:: Reading passage ::
Times On-Line flunks journalism 101

I don't know whether to be flattered or furious.

I feel flattered because I was quoted yesterday, quite extensively I might add, in a story entitled Danger online: Perils of revealing every intimate moment published in the Times On-Line, the Internet version of the venerable UK newspaper.

But I feel furious because I was never interviewed for the story and had no idea I even appeared in the story until my daily Google Alert for Don Mills Diva lead me there.

The published quotes, which are attributed to me, are lifted from an interview I gave to a Canadian newspaper in April of 2008 and from two blog posts I wrote around that time: one on the dangers of becoming addicted to blogging and one which was a response to the nasty on-line comments to the Globe article.

Neither the newspaper - the Globe and Mail - nor this site are attributed as sources.

Further, it appears the article is an excerpt from a forthcoming book on social media authored by one of the reporters.

Ironic, wouldn't you agree, that the author purports to explore boundaries surrounding the publication of on-line material while failing to observe any?

:: Collected material ::
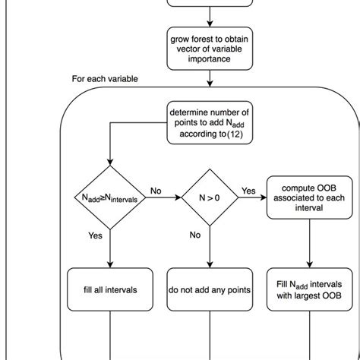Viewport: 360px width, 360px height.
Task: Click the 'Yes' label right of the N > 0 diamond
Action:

:: Task set ::
1) In the blog post about the Times On-Line story, how did the writer learn of appearing in it?
2) Please explain, using the blog post about the Times On-Line story, why the writer feels both flattered and furious.

:: Task results ::
1) Through the writer's daily Google Alert for Don Mills Diva.

2) The writer feels flattered at being quoted quite extensively in the story. The writer feels furious at never being interviewed for it and not knowing about appearing in it until a Google Alert pointed there.